::: Material supplied

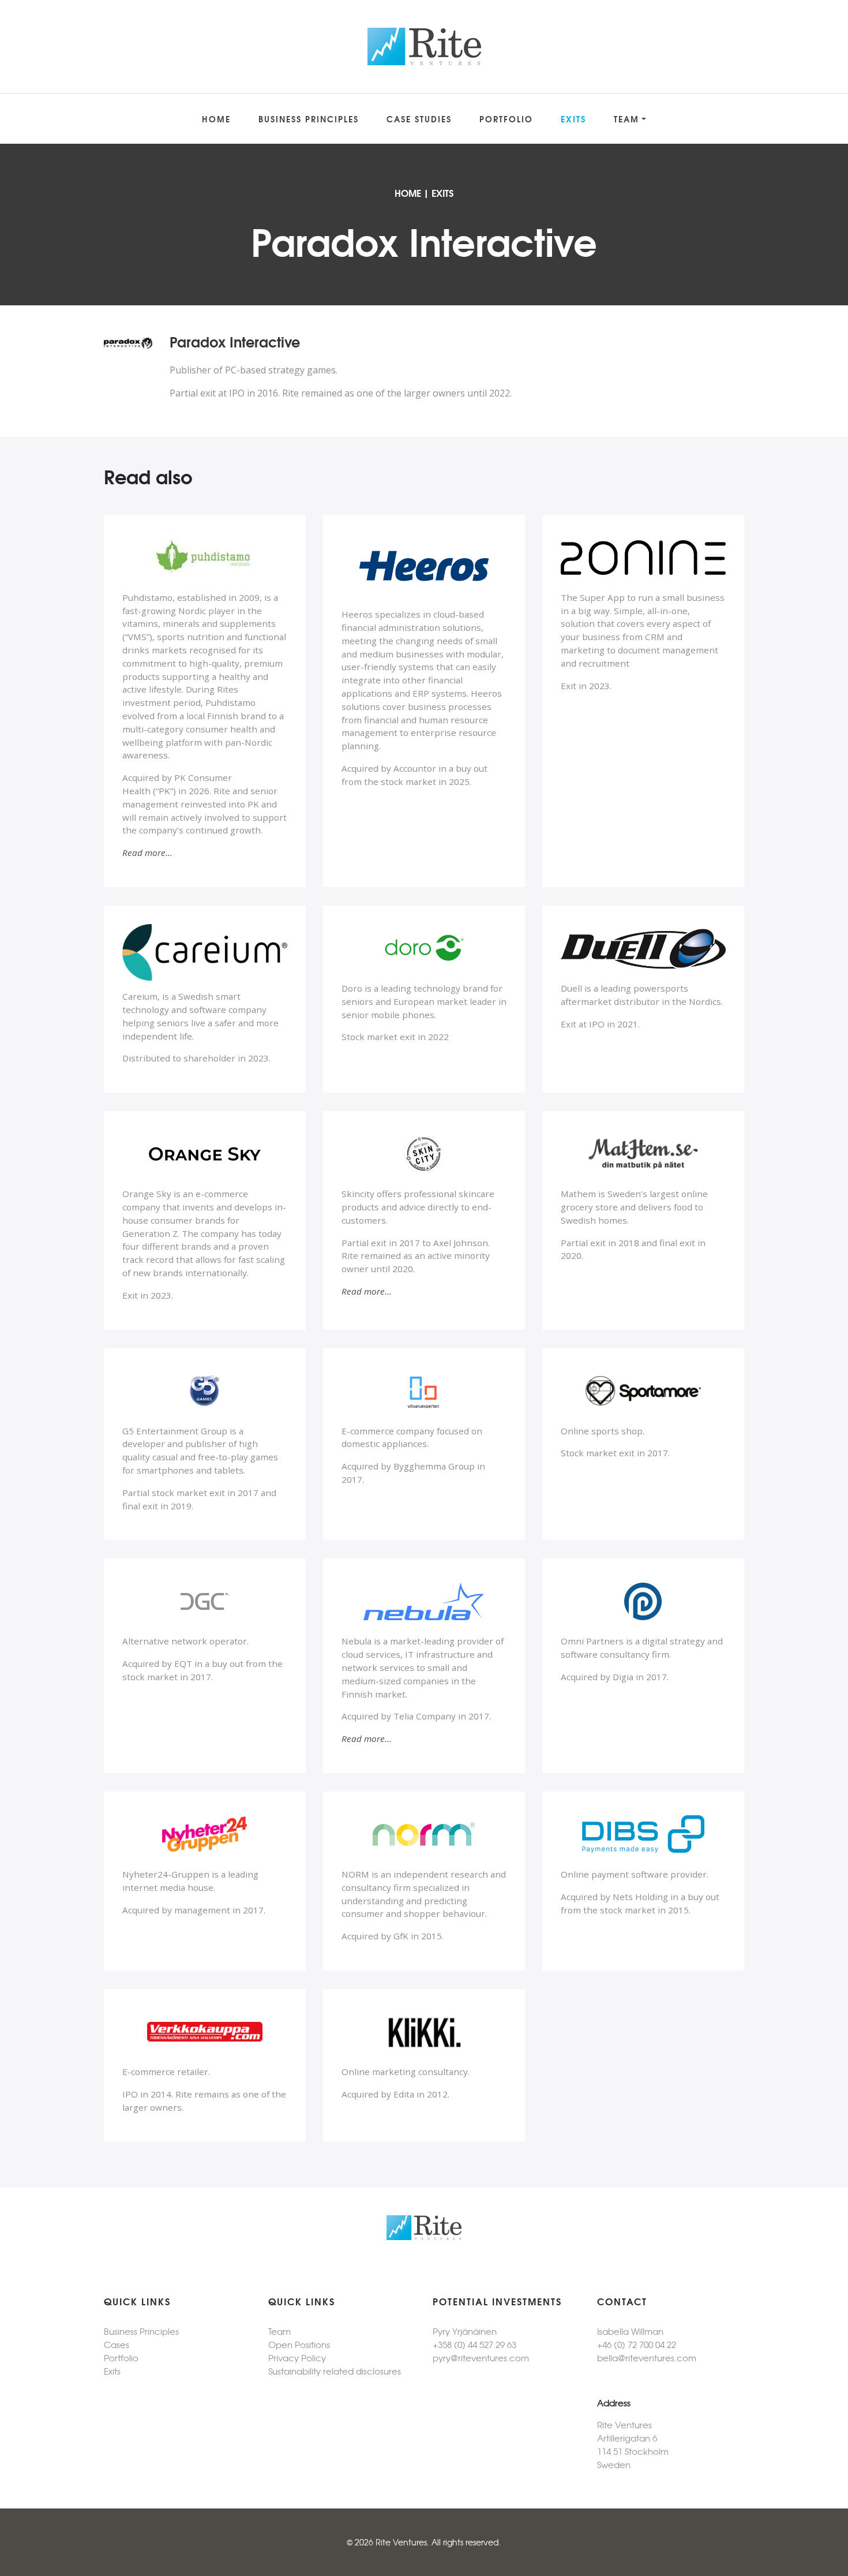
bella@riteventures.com (646, 2357)
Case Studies (419, 118)
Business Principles (308, 118)
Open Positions (299, 2344)
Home (216, 118)
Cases (116, 2344)
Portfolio (506, 118)
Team (626, 118)
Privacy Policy (297, 2357)
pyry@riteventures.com (481, 2357)
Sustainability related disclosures (334, 2370)
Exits (573, 118)
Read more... (147, 852)
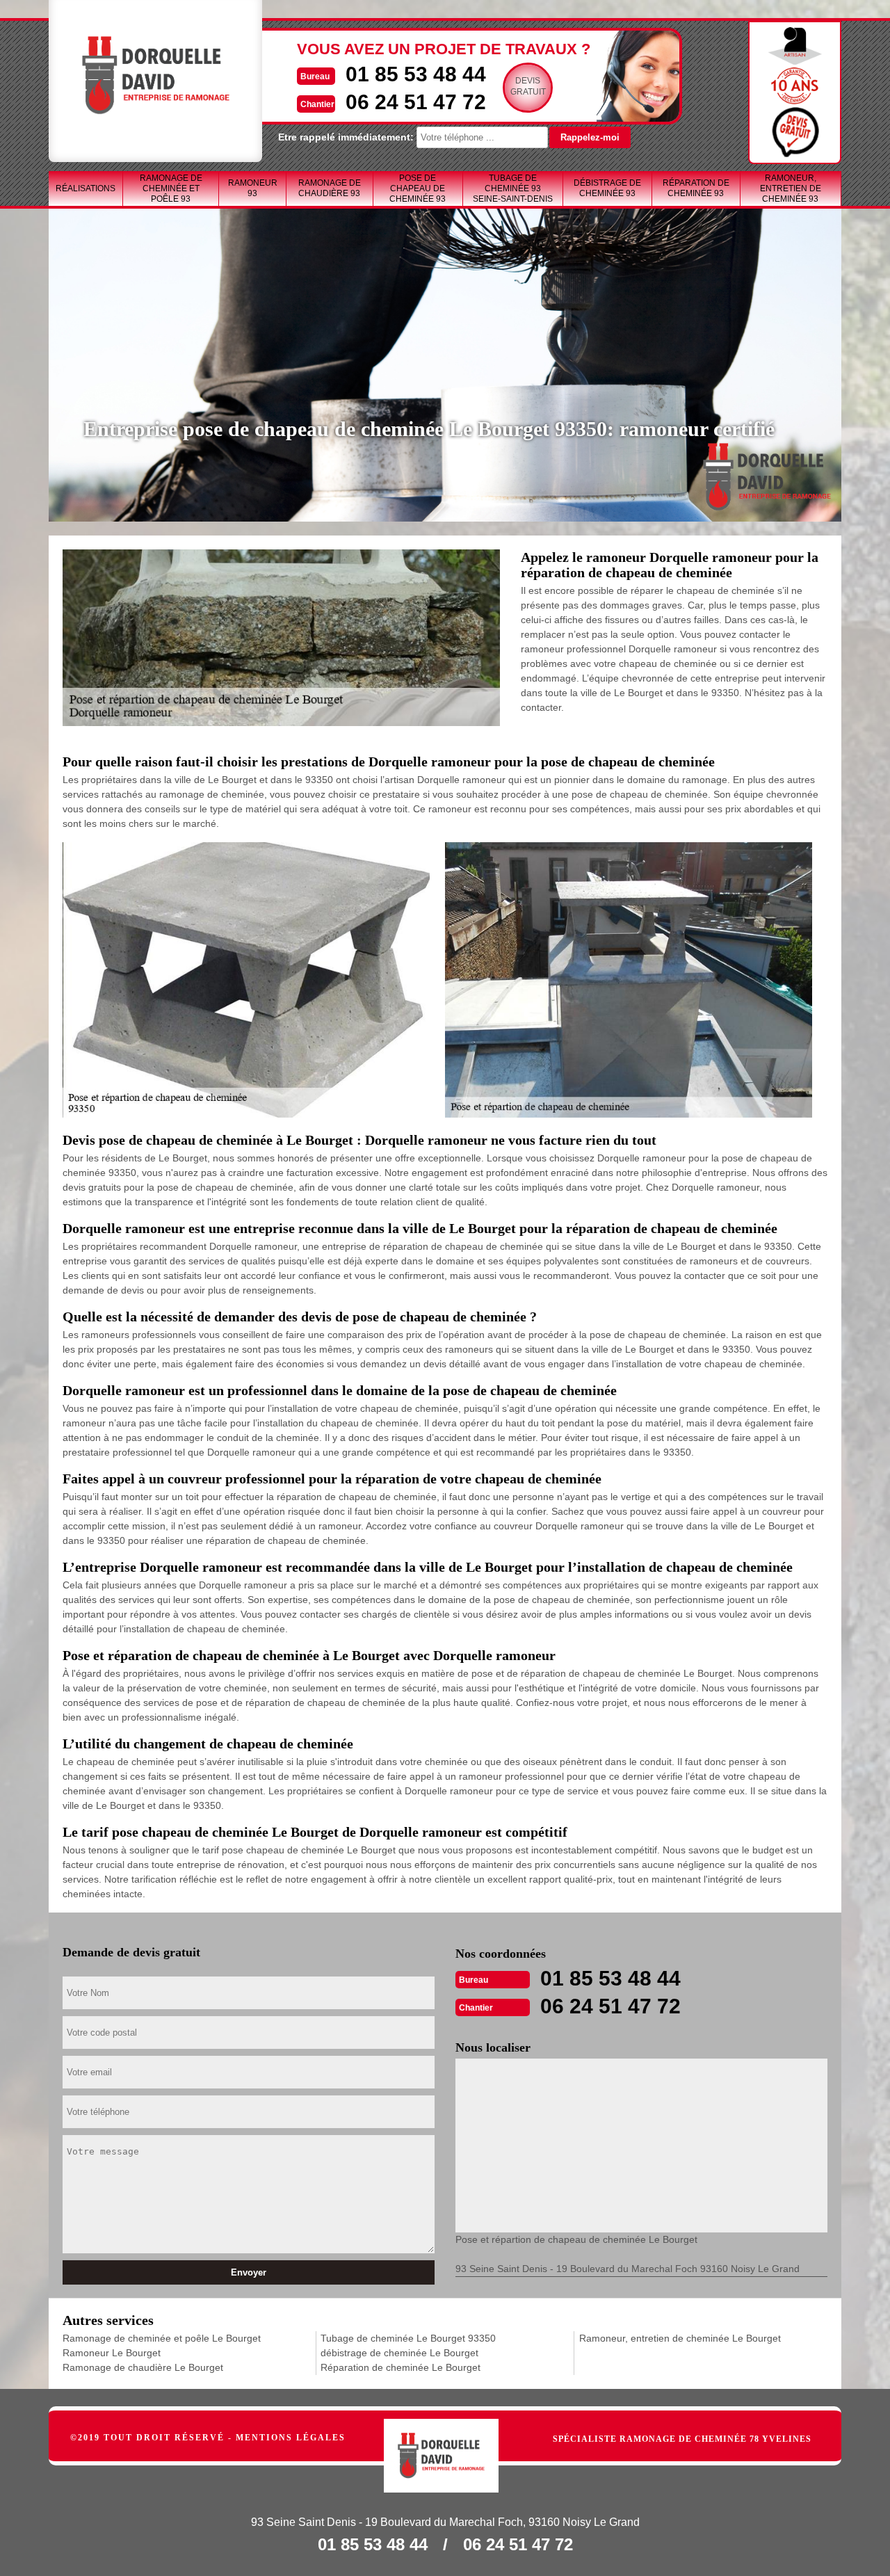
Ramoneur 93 (252, 188)
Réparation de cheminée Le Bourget (400, 2367)
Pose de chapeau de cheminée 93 (417, 188)
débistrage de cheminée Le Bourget (399, 2352)
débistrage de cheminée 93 (607, 188)
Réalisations (85, 188)
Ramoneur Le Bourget (112, 2352)
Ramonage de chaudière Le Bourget (143, 2367)
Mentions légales (291, 2437)
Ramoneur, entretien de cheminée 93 (790, 188)
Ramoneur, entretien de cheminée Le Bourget (680, 2338)
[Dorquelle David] (456, 2439)
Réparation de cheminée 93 (696, 188)
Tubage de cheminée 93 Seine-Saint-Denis (513, 188)
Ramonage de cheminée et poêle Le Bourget (162, 2338)
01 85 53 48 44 (416, 74)
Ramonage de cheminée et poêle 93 (171, 188)
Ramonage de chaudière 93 (329, 188)
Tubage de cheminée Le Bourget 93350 (408, 2338)
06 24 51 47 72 (416, 101)
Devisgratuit (528, 86)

::::::

__Task details__:
Check each line above for the word "poêle" and copy every line that has it.

__Written solution__:
Ramonage de cheminée et poêle Le Bourget (162, 2338)
Ramonage de cheminée et poêle 93 (171, 188)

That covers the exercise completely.